Reproduce the listing below word for word, from the line containing "At what coordinates" to the end of the listing, both included. Leave out the pictures.

◆ ◆ ◆

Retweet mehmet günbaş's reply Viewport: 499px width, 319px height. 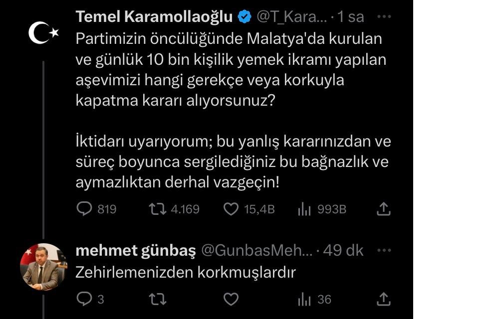[x=157, y=299]
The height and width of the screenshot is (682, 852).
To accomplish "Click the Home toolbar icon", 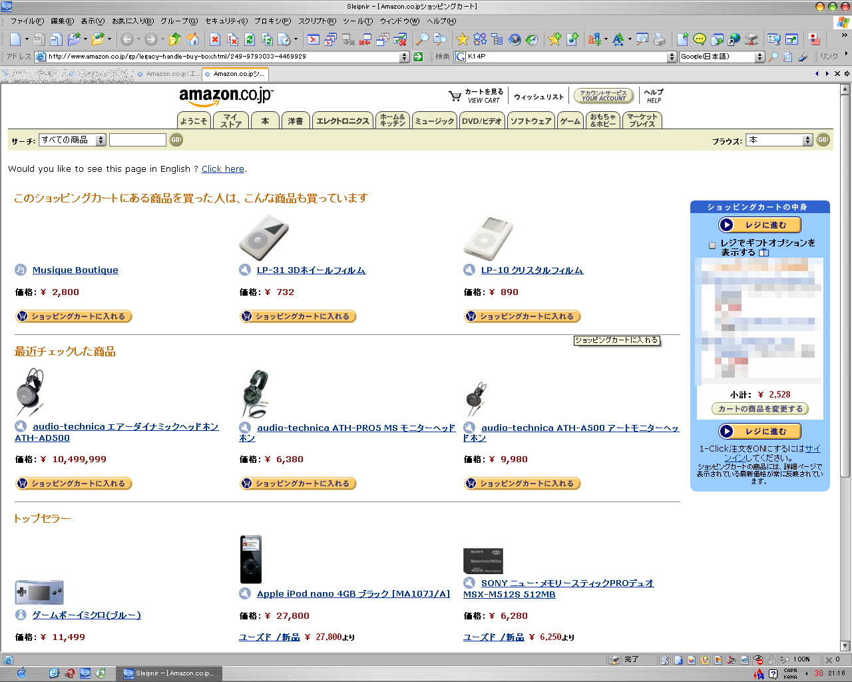I will (x=192, y=39).
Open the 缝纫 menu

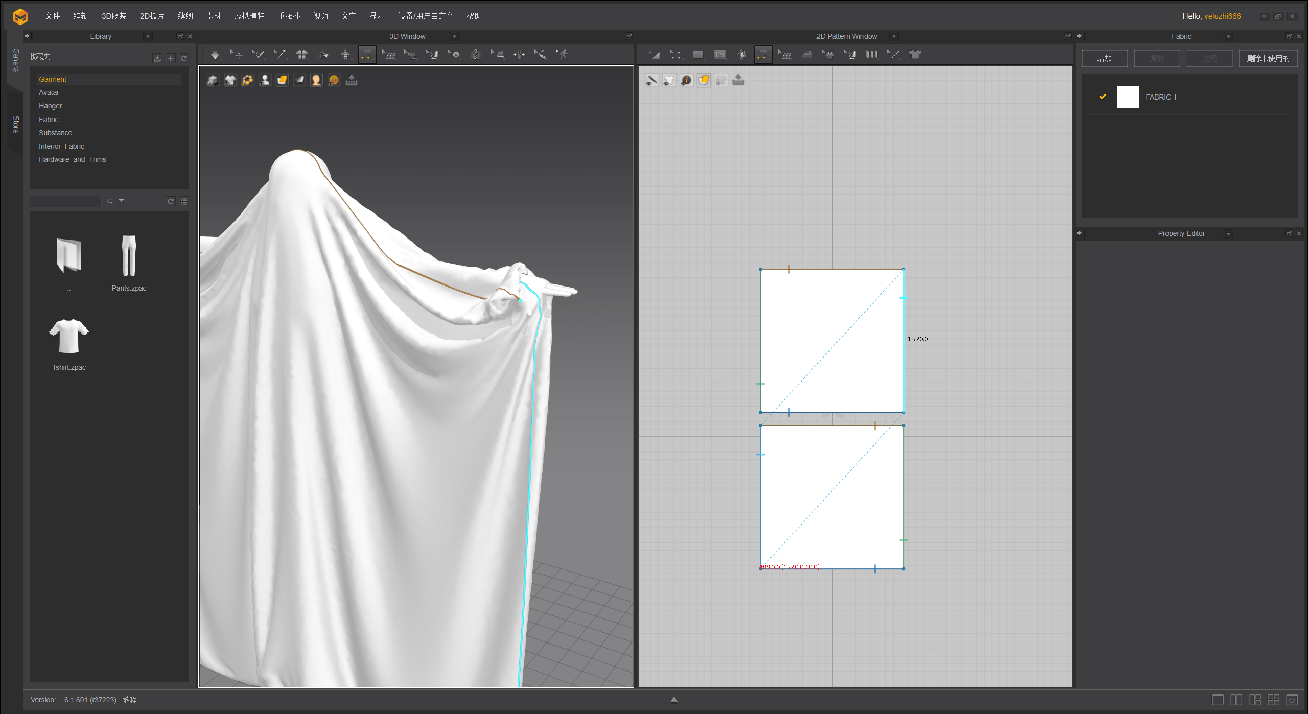coord(185,16)
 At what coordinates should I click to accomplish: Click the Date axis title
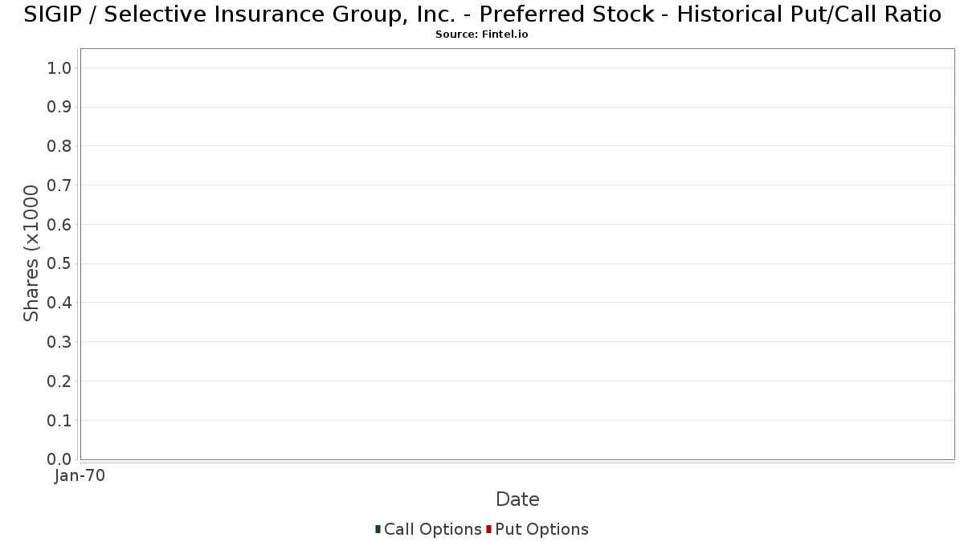pos(517,499)
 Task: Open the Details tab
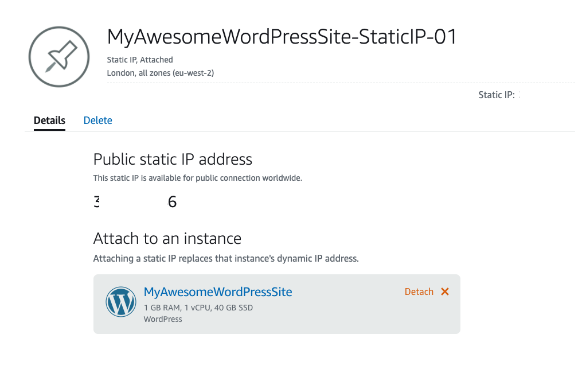(x=49, y=121)
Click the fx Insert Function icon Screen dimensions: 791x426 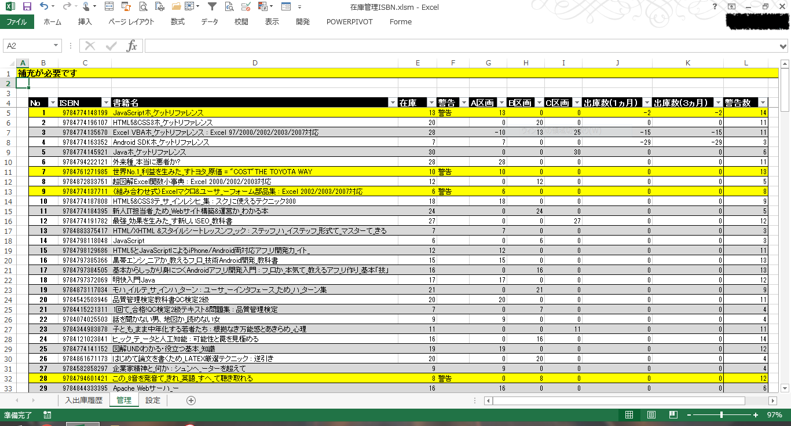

◆ ◆ ◆

OUTPUT OF THE EXERCISE ::
 At what coordinates should I click to accomplish: Click the Date axis title
pos(517,499)
 Task: Open the Details tab
(x=49, y=121)
Click the fx Insert Function icon Screen dimensions: 791x426 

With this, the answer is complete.